- Elmer Riley
- 0
- 4381
- 468
Korte inhoud
Edmonia Lewis werd geboren in 1844 in Greenbush, New York. Haar eerste opmerkelijke commerciële succes was een buste van kolonel Robert Gould Shaw. Het geld dat ze verdiende met het verkopen van kopieën van de buste liet haar toe naar Rome, Italië, te varen, waar ze het werken in marmer beheerste. Ze behaalde snel succes als beeldhouwer. De omstandigheden van haar overlijden in 1907 zijn onduidelijk.
Vroege jaren
Geprezen als de eerste professionele Afro-Amerikaanse en Indiaanse beeldhouwer, Mary Edmonia Lewis had weinig training, maar overwon talloze obstakels om een gerespecteerd kunstenaar te worden.

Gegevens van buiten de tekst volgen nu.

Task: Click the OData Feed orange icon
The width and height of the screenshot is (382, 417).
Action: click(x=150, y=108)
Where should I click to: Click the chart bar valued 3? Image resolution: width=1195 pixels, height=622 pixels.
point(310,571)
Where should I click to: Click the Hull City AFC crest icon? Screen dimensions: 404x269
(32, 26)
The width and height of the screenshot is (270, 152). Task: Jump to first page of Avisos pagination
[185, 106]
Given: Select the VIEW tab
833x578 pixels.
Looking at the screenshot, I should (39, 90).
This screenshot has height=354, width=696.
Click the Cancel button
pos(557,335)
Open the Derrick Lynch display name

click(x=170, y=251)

Ongrijpbaar als het ging om persoonlijke gegevens, beweerde Lewis verschillende jaren van geboorte gedurende haar hele leven, maar onderzoek lijkt erop te wijzen dat ze rond 1844 werd geboren in de staat New York. De dochter van een zwarte vader en een gedeeltelijk Ojibwa-moeder, werd op jonge leeftijd wees en, zoals ze later beweerde, door een deel van haar moeder opgevoed's familieleden.
Met de steun en aanmoediging van een succesvolle oudere broer, ging Lewis naar het Oberlin College in Ohio, waar ze opkwam als een getalenteerde kunstenaar. De abolitionistische beweging was actief op de Oberlin-campus en zou haar latere werk enorm beïnvloeden. Maar het leven in Oberlin kwam tot een gewelddadig einde toen Lewis valselijk werd beschuldigd van het vergiftigen van twee blanke klasgenoten. Gevangen en geslagen door een blanke menigte, herstelde Lewis van de aanval en ontsnapte vervolgens naar Boston, Massachusetts, nadat de aanklachten tegen haar waren ingetrokken.

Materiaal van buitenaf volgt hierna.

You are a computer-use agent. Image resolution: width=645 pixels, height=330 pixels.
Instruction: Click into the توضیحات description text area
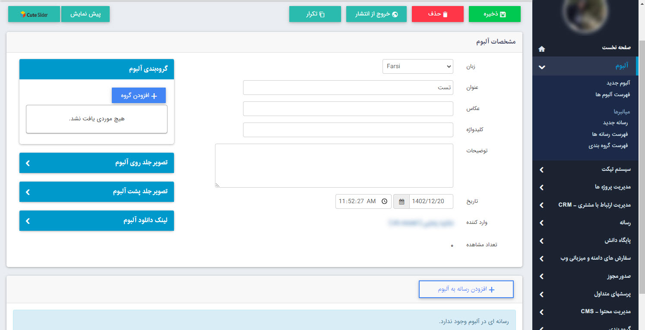click(334, 166)
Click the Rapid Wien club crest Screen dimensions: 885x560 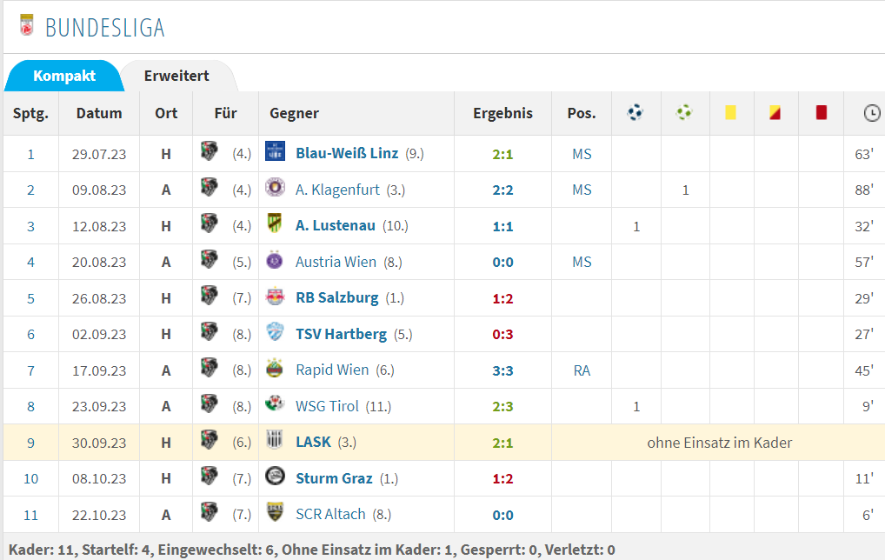[275, 370]
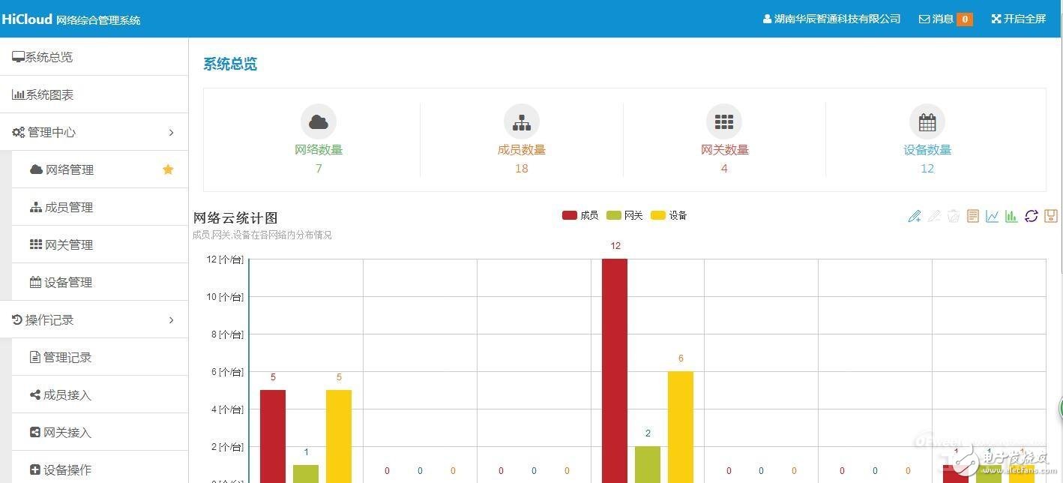Open the chart data view icon
The width and height of the screenshot is (1063, 483).
[x=973, y=216]
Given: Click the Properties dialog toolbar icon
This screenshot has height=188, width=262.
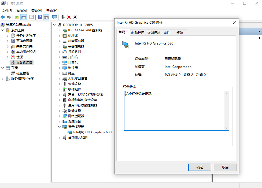Looking at the screenshot, I should click(32, 17).
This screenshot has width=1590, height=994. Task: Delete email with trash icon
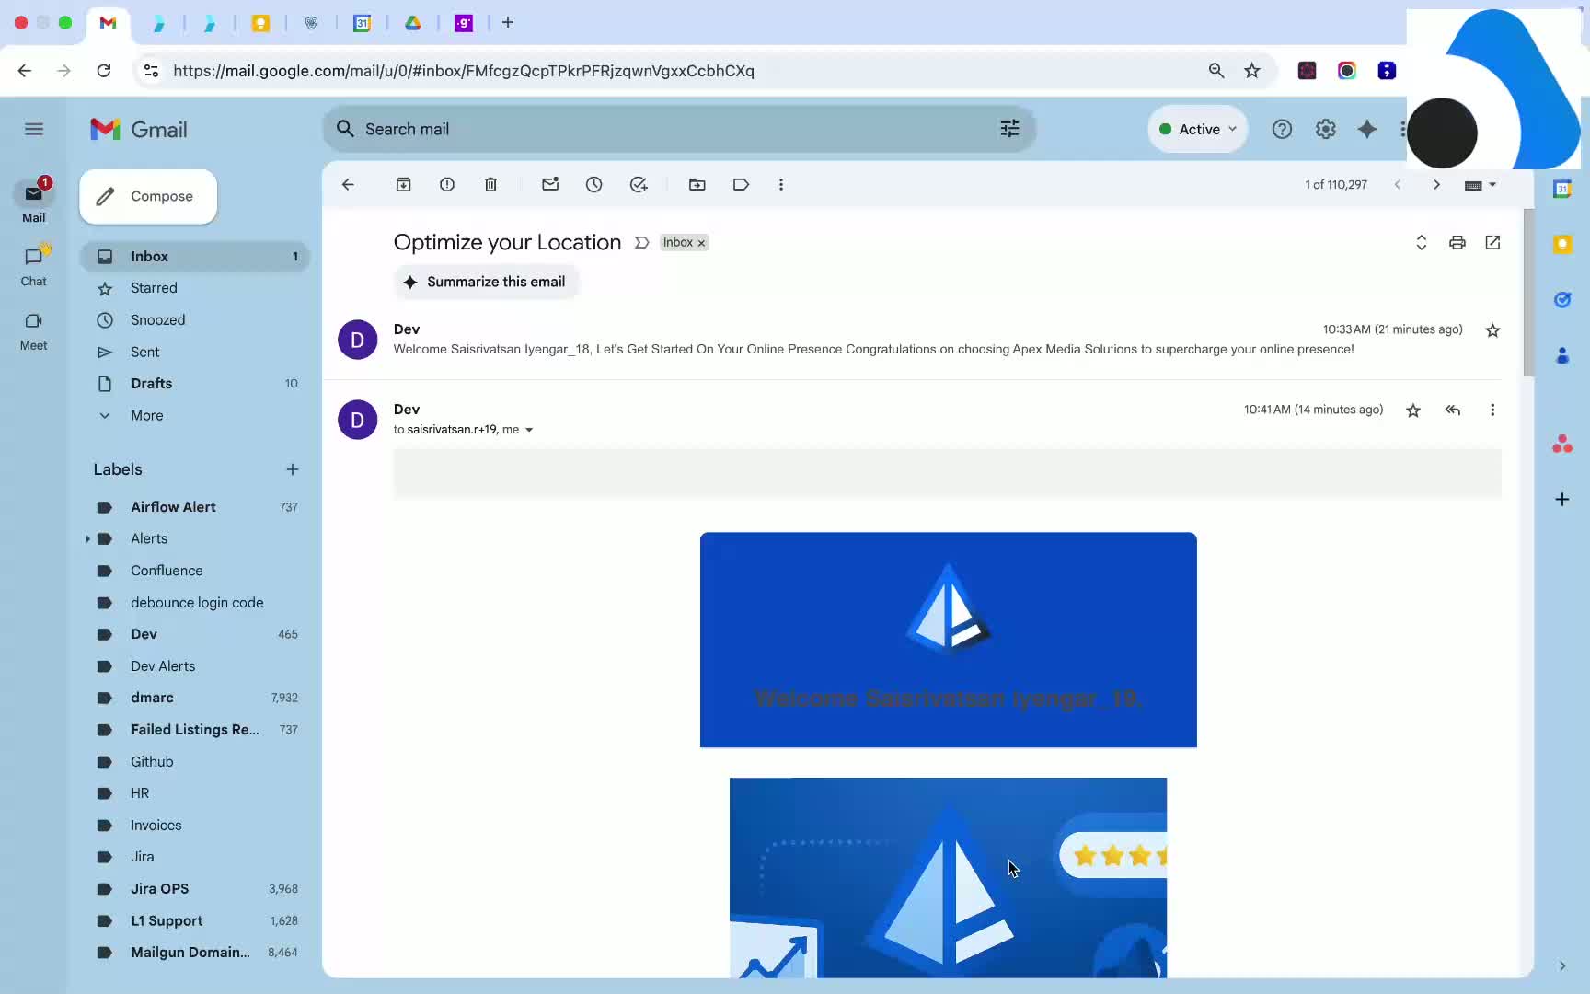490,184
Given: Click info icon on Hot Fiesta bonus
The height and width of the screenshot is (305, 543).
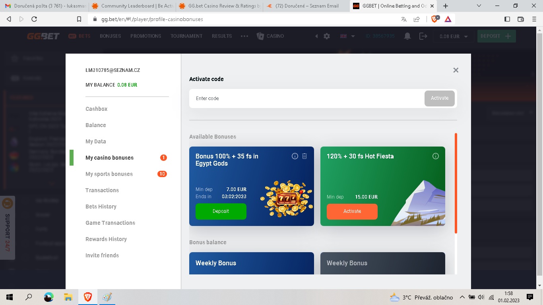Looking at the screenshot, I should point(436,156).
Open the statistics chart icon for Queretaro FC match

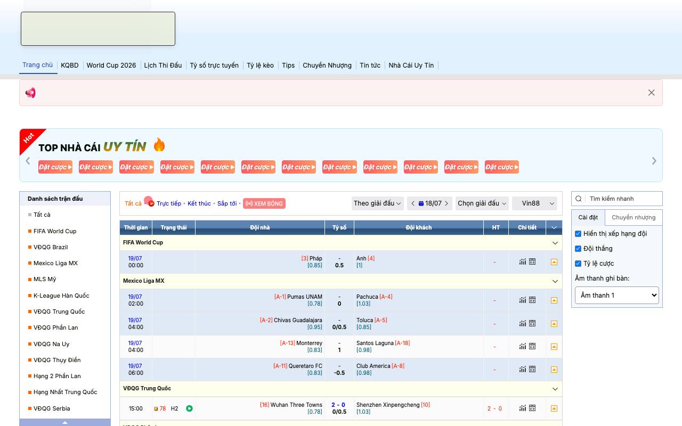pos(523,369)
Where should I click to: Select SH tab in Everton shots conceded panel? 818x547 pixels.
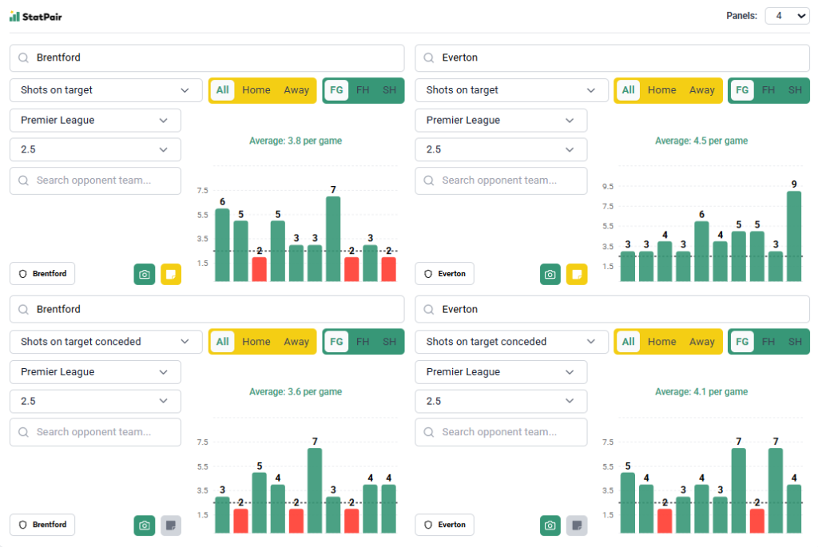(x=795, y=342)
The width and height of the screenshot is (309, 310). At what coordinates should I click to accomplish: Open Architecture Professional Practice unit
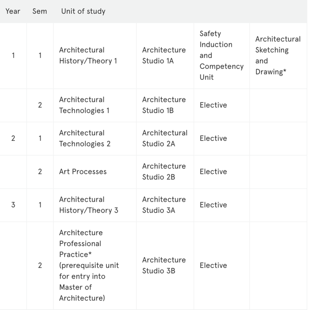click(x=89, y=266)
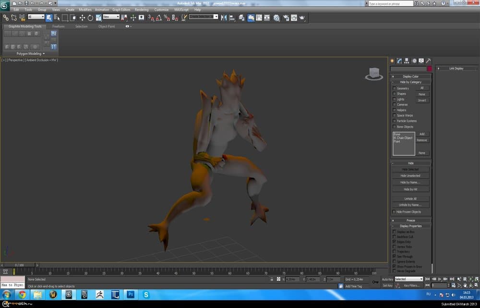Image resolution: width=480 pixels, height=308 pixels.
Task: Click the object color swatch
Action: tap(429, 69)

In Boston raakte Lewis bevriend met abolitionist William Lloyd Garrison en beeldhouwer Edward A. Brackett. Het was Brackett die Lewis beeldhouwkunst leerde en haar hielp haar een eigen studio op te zetten. Tegen het begin van de jaren 1860 gaven haar klei- en gipsmedaillons van Garrison, John Brown en andere abolitionistische leiders haar een klein beetje commercieel succes.
In 1864 creëerde Lewis een borstbeeld van kolonel Robert Shaw, een held uit de burgeroorlog die was overleden en het volledig zwarte 54e Massachusetts Regiment leidde. Dit was haar meest beroemde werk tot nu toe en dankzij het geld dat ze verdiende met de verkoop van kopieën van de buste kon ze naar Rome verhuizen, de thuisbasis van een aantal buitenlandse expats, waaronder verschillende vrouwen.
Leven in Rome
In Italië bleef Lewis als kunstenaar werken. Haar werk in de komende decennia verschoof tussen Afro-Amerikaanse thema's naar onderwerpen die beïnvloed werden door haar vrome katholicisme.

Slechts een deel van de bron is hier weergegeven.